--- Requirement ---
Retype all of the lines below with no changes.

⟨

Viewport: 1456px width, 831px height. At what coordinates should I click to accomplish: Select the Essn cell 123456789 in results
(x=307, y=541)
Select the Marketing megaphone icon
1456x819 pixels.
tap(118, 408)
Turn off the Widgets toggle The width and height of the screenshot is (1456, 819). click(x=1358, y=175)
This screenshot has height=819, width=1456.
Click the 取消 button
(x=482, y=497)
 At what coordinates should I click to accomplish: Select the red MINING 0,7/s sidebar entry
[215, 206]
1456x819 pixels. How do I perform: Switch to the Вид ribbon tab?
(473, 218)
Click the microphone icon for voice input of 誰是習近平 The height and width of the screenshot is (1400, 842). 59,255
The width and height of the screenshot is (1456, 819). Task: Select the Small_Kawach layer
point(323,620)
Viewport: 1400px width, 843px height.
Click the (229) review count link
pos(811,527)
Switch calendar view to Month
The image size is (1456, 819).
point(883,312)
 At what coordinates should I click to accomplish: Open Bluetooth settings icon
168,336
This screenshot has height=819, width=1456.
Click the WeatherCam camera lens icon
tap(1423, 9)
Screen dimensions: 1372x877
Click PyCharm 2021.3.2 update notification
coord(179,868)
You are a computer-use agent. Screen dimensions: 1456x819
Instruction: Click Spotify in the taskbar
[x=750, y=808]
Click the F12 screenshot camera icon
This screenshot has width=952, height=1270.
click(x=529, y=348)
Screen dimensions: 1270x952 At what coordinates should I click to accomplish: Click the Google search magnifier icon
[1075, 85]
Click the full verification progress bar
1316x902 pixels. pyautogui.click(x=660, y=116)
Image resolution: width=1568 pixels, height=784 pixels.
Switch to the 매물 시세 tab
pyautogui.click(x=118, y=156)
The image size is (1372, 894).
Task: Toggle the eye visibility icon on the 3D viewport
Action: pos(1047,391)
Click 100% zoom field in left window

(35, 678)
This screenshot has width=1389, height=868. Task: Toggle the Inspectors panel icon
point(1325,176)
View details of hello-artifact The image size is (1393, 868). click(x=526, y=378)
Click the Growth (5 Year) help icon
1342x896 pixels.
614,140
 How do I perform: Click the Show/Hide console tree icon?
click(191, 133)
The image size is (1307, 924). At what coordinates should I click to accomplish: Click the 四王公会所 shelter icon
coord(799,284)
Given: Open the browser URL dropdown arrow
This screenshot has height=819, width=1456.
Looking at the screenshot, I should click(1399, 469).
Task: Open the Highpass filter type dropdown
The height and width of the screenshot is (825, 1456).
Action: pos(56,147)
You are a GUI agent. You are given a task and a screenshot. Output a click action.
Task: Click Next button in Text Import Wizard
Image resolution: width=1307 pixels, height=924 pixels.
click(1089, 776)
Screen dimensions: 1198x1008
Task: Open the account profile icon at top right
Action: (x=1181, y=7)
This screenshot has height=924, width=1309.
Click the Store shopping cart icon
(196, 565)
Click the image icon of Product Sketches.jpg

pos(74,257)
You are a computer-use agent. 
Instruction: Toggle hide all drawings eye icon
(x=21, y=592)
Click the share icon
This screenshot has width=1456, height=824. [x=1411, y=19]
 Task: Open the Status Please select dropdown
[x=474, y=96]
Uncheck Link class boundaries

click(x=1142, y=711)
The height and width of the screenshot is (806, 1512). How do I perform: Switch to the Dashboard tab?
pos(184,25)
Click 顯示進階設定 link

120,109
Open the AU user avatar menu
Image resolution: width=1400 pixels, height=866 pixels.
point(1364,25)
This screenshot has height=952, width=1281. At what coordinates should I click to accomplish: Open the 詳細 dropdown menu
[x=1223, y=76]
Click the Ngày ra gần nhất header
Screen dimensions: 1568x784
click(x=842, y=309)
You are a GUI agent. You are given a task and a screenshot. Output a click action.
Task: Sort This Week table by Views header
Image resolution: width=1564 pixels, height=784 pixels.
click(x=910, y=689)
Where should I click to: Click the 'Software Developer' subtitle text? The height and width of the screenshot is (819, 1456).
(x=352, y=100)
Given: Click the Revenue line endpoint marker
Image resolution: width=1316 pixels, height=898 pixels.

⟩

--- Response ---
Viewport: 1456px width, 831px height. At what coordinates should I click to accomplish: Select the Essn cell 123456789 in results
(x=307, y=541)
Select the Marketing megaphone icon
1456x819 pixels.
tap(118, 408)
Turn off the Widgets toggle The width and height of the screenshot is (1456, 819). click(x=1358, y=175)
This screenshot has height=819, width=1456.
Click the 取消 button
(x=482, y=497)
 At what coordinates should I click to accomplish: Select the red MINING 0,7/s sidebar entry
[215, 206]
1456x819 pixels. How do I perform: Switch to the Вид ribbon tab?
(473, 218)
Click the microphone icon for voice input of 誰是習近平 The height and width of the screenshot is (1400, 842). 59,255
The width and height of the screenshot is (1456, 819). Task: Select the Small_Kawach layer
point(323,620)
Viewport: 1400px width, 843px height.
Click the (229) review count link
pos(811,527)
Switch calendar view to Month
The image size is (1456, 819).
point(883,312)
 At what coordinates should I click to accomplish: Open Bluetooth settings icon
168,336
This screenshot has height=819, width=1456.
Click the WeatherCam camera lens icon
tap(1423, 9)
Screen dimensions: 1372x877
Click PyCharm 2021.3.2 update notification
coord(179,868)
You are a computer-use agent. Screen dimensions: 1456x819
Instruction: Click Spotify in the taskbar
[x=750, y=808]
Click the F12 screenshot camera icon
This screenshot has width=952, height=1270.
click(x=529, y=348)
Screen dimensions: 1270x952 At what coordinates should I click to accomplish: Click the Google search magnifier icon
[1075, 85]
Click the full verification progress bar
1316x902 pixels. pyautogui.click(x=660, y=116)
Image resolution: width=1568 pixels, height=784 pixels.
Switch to the 매물 시세 tab
pyautogui.click(x=118, y=156)
The image size is (1372, 894).
Task: Toggle the eye visibility icon on the 3D viewport
Action: pos(1047,391)
Click 100% zoom field in left window

(35, 678)
This screenshot has width=1389, height=868. Task: Toggle the Inspectors panel icon
point(1325,176)
View details of hello-artifact The image size is (1393, 868). click(x=526, y=378)
Click the Growth (5 Year) help icon
1342x896 pixels.
614,140
 How do I perform: Click the Show/Hide console tree icon?
click(191, 133)
The image size is (1307, 924). At what coordinates should I click to accomplish: Click the 四王公会所 shelter icon
coord(799,284)
Given: Open the browser URL dropdown arrow
This screenshot has height=819, width=1456.
Looking at the screenshot, I should click(1399, 469).
Task: Open the Highpass filter type dropdown
The height and width of the screenshot is (825, 1456).
Action: pos(56,147)
You are a GUI agent. You are given a task and a screenshot. Output a click action.
Task: Click Next button in Text Import Wizard
Image resolution: width=1307 pixels, height=924 pixels.
click(1089, 776)
Screen dimensions: 1198x1008
Task: Open the account profile icon at top right
Action: (x=1181, y=7)
This screenshot has height=924, width=1309.
Click the Store shopping cart icon
(196, 565)
Click the image icon of Product Sketches.jpg

pos(74,257)
You are a computer-use agent. 
Instruction: Toggle hide all drawings eye icon
(x=21, y=592)
Click the share icon
This screenshot has width=1456, height=824. [x=1411, y=19]
 Task: Open the Status Please select dropdown
[x=474, y=96]
Uncheck Link class boundaries

click(x=1142, y=711)
The height and width of the screenshot is (806, 1512). How do I perform: Switch to the Dashboard tab?
pos(184,25)
Click 顯示進階設定 link

120,109
Open the AU user avatar menu
Image resolution: width=1400 pixels, height=866 pixels.
point(1364,25)
This screenshot has height=952, width=1281. At what coordinates should I click to accomplish: Open the 詳細 dropdown menu
[x=1223, y=76]
Click the Ngày ra gần nhất header
Screen dimensions: 1568x784
click(x=842, y=309)
You are a GUI agent. You are given a task and a screenshot. Output a click action.
Task: Sort This Week table by Views header
Image resolution: width=1564 pixels, height=784 pixels.
click(x=910, y=689)
Where should I click to: Click the 'Software Developer' subtitle text? The height and width of the screenshot is (819, 1456).
(x=352, y=100)
Given: Click the Revenue line endpoint marker
Image resolution: width=1316 pixels, height=898 pixels.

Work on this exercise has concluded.